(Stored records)

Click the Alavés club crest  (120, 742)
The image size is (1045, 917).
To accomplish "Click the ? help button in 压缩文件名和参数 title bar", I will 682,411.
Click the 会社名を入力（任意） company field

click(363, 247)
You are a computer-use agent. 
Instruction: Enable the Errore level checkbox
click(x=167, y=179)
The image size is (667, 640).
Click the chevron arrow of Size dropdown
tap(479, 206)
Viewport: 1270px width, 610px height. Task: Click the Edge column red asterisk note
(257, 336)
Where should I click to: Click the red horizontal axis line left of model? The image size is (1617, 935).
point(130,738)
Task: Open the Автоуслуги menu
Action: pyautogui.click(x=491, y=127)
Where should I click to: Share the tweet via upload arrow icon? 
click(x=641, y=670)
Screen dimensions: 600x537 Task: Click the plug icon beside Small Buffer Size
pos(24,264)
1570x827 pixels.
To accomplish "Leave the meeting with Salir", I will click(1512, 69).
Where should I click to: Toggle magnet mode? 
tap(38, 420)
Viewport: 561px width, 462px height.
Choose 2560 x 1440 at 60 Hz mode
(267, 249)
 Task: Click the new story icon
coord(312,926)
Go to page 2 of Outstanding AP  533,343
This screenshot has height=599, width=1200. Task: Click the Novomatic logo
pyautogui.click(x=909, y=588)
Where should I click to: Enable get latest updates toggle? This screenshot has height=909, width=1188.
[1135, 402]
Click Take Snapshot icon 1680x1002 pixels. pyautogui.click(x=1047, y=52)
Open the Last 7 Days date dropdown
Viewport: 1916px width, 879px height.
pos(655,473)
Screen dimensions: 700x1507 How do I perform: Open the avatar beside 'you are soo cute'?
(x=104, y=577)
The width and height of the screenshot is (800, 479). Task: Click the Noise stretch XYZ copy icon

**Task**
Take the entries above and transcribe them exactly.

**Solution to this task**
Click the Alavés club crest  (120, 742)
The image size is (1045, 917).
To accomplish "Click the ? help button in 压缩文件名和参数 title bar", I will 682,411.
Click the 会社名を入力（任意） company field

click(363, 247)
You are a computer-use agent. 
Instruction: Enable the Errore level checkbox
click(x=167, y=179)
The image size is (667, 640).
Click the chevron arrow of Size dropdown
tap(479, 206)
Viewport: 1270px width, 610px height. Task: Click the Edge column red asterisk note
(257, 336)
Where should I click to: Click the red horizontal axis line left of model? The image size is (1617, 935).
point(130,738)
Task: Open the Автоуслуги menu
Action: pyautogui.click(x=491, y=127)
Where should I click to: Share the tweet via upload arrow icon? 
click(x=641, y=670)
Screen dimensions: 600x537 Task: Click the plug icon beside Small Buffer Size
pos(24,264)
1570x827 pixels.
To accomplish "Leave the meeting with Salir", I will click(1512, 69).
Where should I click to: Toggle magnet mode? 
tap(38, 420)
Viewport: 561px width, 462px height.
Choose 2560 x 1440 at 60 Hz mode
(267, 249)
 Task: Click the new story icon
coord(312,926)
Go to page 2 of Outstanding AP  533,343
This screenshot has height=599, width=1200. Task: Click the Novomatic logo
pyautogui.click(x=909, y=588)
Where should I click to: Enable get latest updates toggle? This screenshot has height=909, width=1188.
[1135, 402]
Click Take Snapshot icon 1680x1002 pixels. pyautogui.click(x=1047, y=52)
Open the Last 7 Days date dropdown
Viewport: 1916px width, 879px height.
pos(655,473)
Screen dimensions: 700x1507 How do I perform: Open the avatar beside 'you are soo cute'?
(x=104, y=577)
The width and height of the screenshot is (800, 479). Task: Click the Noise stretch XYZ copy icon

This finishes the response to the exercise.